We now feel pretty sure that, if we were to make a large number of bets upon the color of single beans drawn from the bag, we could approximately insure ourselves in the long run by betting each time upon the white, a confidence which would be entirely wanting if, instead of sampling the bag by 1,000 drawings, we had done so by only two. Now, as the whole utility of probability is to insure us in the long run, and as that assurance depends, not merely on the value of the chance, but also on the accuracy of the evaluation, it follows that we ought not to have the same feeling of belief in reference to all events of which the chance is even. In short, to express the proper state of our belief, not one number but two are requisite, the first depending on the inferred probability, the second on the amount of knowledge on which that probability is based.[1] It is true that when our knowledge is very precise, when we have made many drawings from the bag, or, as in most of the examples in the books, when the total contents of the bag are absolutely known, the number which expresses the uncertainty of the assumed probability and its liability to be changed by further experience may become insignificant, or utterly vanish. But, when our knowledge is very slight, this number may be even more important than the probability itself; and when we have no knowledge at all this completely overwhelms the other, so that there is no sense in saying that the chance of the totally unknown event is even (for what expresses absolutely no fact has absolutely no meaning), and what ought to be said is that the chance is entirely indefinite. We thus perceive that the conceptualistic view, though answering well enough in some cases, is quite inadequate.

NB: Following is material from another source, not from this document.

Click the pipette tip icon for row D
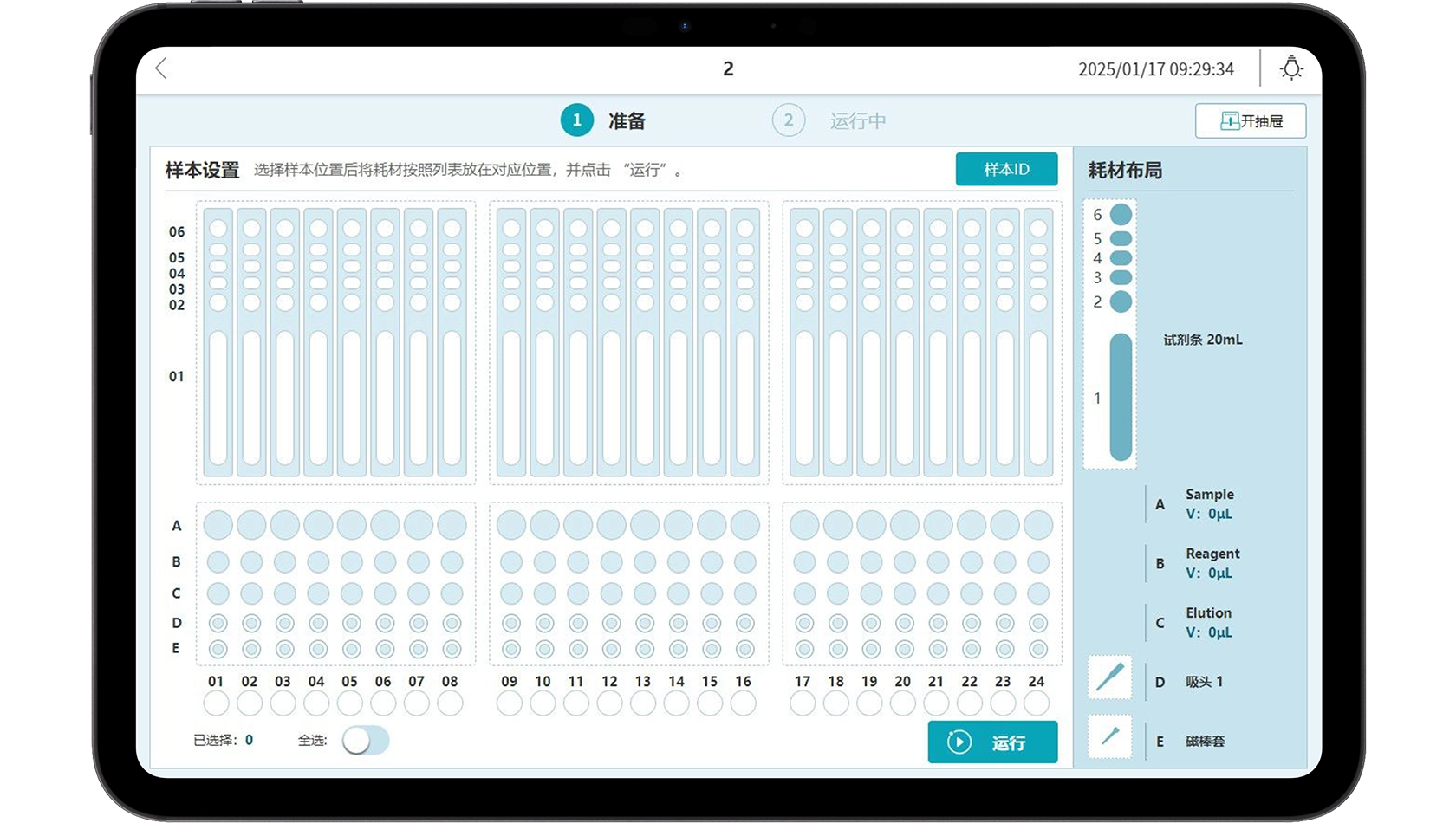 tap(1109, 677)
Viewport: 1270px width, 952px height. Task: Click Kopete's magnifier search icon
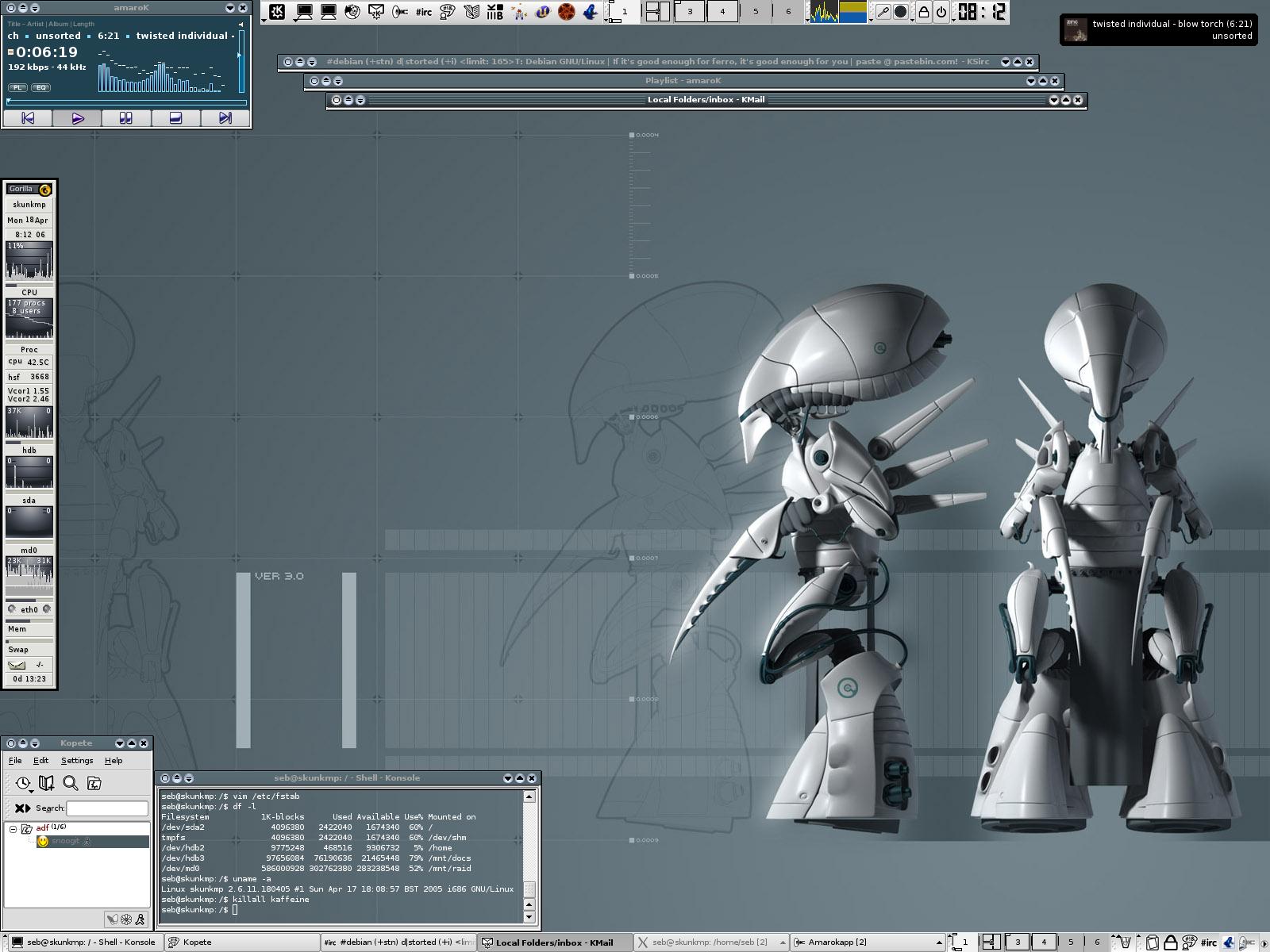[x=71, y=784]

Suppose that the first bean which we drew from our bag were black. That would constitute an argument, no matter how slender, that the bean under the thimble was also black. If the second bean were also to turn out black, that would be a second independent argument reenforcing the first. If the whole of the first twenty beans drawn should prove black, our confidence that the hidden bean was black would justly attain considerable strength. But suppose the twenty-first bean were to be white and that we were to go on drawing until we found that we had drawn 1,010 black beans and 990 white ones. We should conclude that our first twenty beans being black was simply an extraordinary accident, and that in fact the proportion of white beans to black was sensibly equal, and that it was an even chance that the hidden bean was black. Yet according to the rule of balancing reasons, since all the drawings of black beans are so many independent arguments in favor of the one under the thimble being black, and all the white drawings so many against it, an excess of twenty black beans ought to produce the same degree of belief that the hidden bean was black, whatever the total number drawn.

  1. Strictly we should need an infinite series of numbers each depending on the probable error of the last.